Develop and manage Extract, Load, transform (ELT) processes to ensure data is accurately and efficiently moved from source systems to analytical platforms used in data science.
Implement data pipelines that facilitate feedback loops, allowing human input to improve system performance in human-in-the-loop systems.
Work with vector databases to store and retrieve embeddings efficiently.
Collaborate with data scientists and engineers to preprocess data, train models, and integrate AI into applications.

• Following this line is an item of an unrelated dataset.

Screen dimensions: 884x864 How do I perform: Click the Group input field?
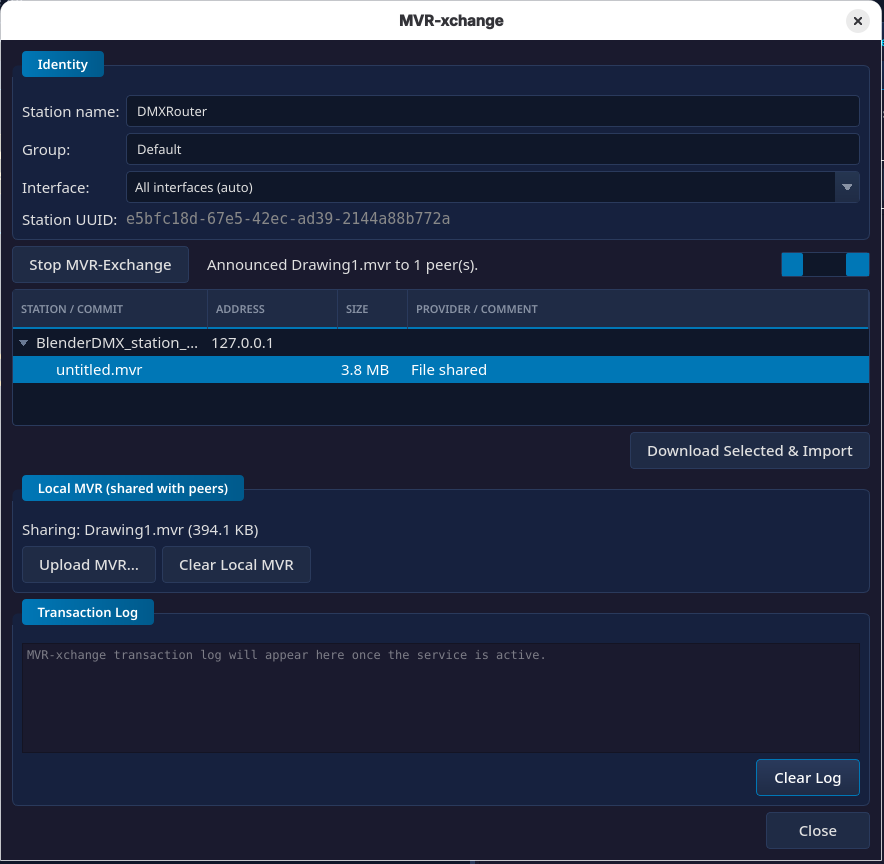coord(492,149)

Optimize data storage and retrieval with high performance
Statistical analysis, trends, patterns to create data formats from multiple sources.
Qualifications:
Strong Data engineering fundamentals
Utilize Big data frameworks like Spark/Databricks
Training LLMs with structured and unstructured data sets.
Understanding of Graph DB
Experience with Azure Blob Storage, Azure Data Lakes, Azure Databricks
Experience implementing Azure Machine Learning, Azure Computer Vision, Azure Video Indexer, Azure OpenAI models, Azure Media Services, Azure AI Search
Determine effective data partitioning criteria
Utilize data storage system spark to implement partition schemes
Understanding core machine learning concepts and algorithms
Familiarity with Cloud computing skills
Strong programming skills in Python and experience with AI/ML frameworks.
Proficiency in vector databases and embedding models for retrieval tasks.

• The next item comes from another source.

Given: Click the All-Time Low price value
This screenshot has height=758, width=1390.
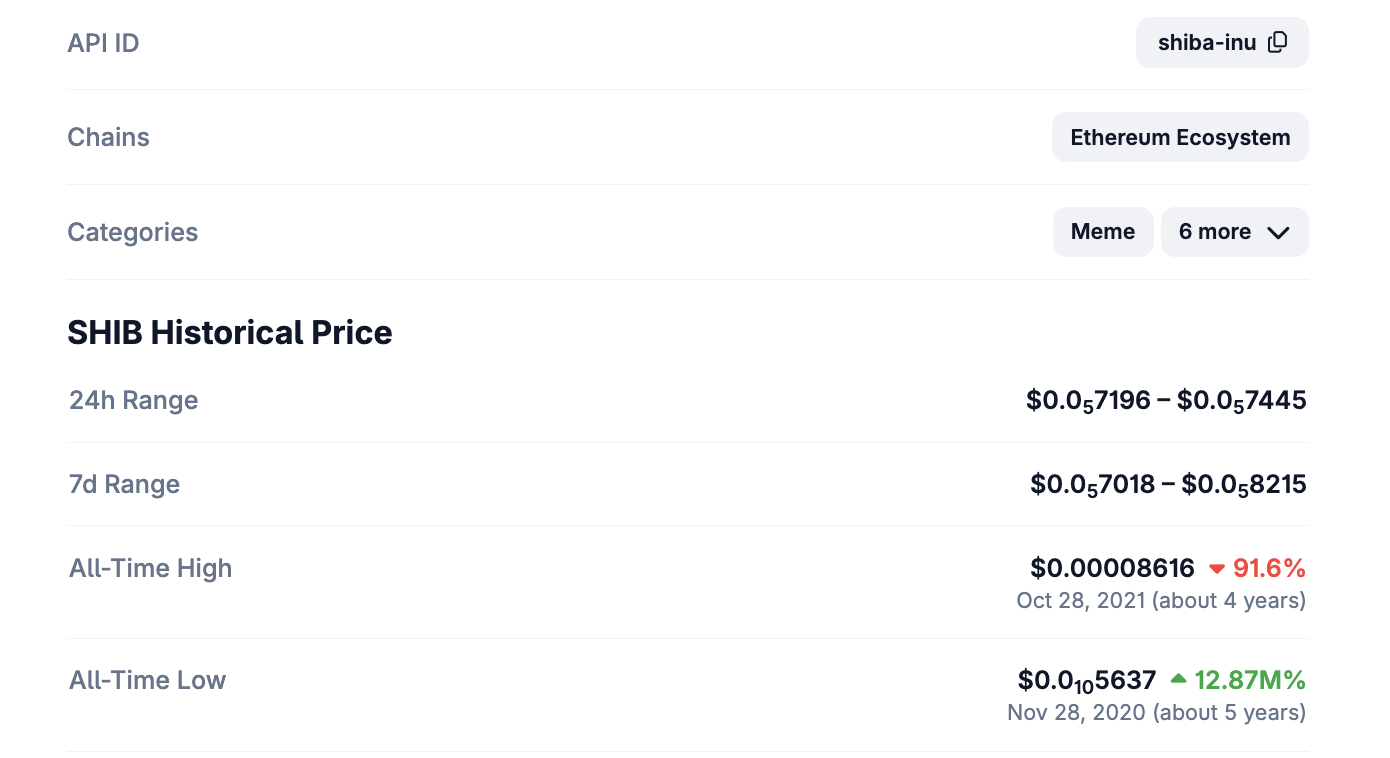Looking at the screenshot, I should 1087,681.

Expertise in integrating with AI agent frameworks.
Experience with cloud AI services (Azure AI).
Experience with GIS spatial data to create markers on maps ( lat long nearest topology of road, geo-locate between datasets, correlation etc.).
Experience with Department of Transportation Data Domains developing an AI Composite Agentic Solution designed to identify and analyze data models, connect & correlate information to validate hypotheses, forecast, predict and recommend potential strategies and conduct What-if analysis.
Bachelor’s or master’s degree in computer science, AI, Data Science, or a related field.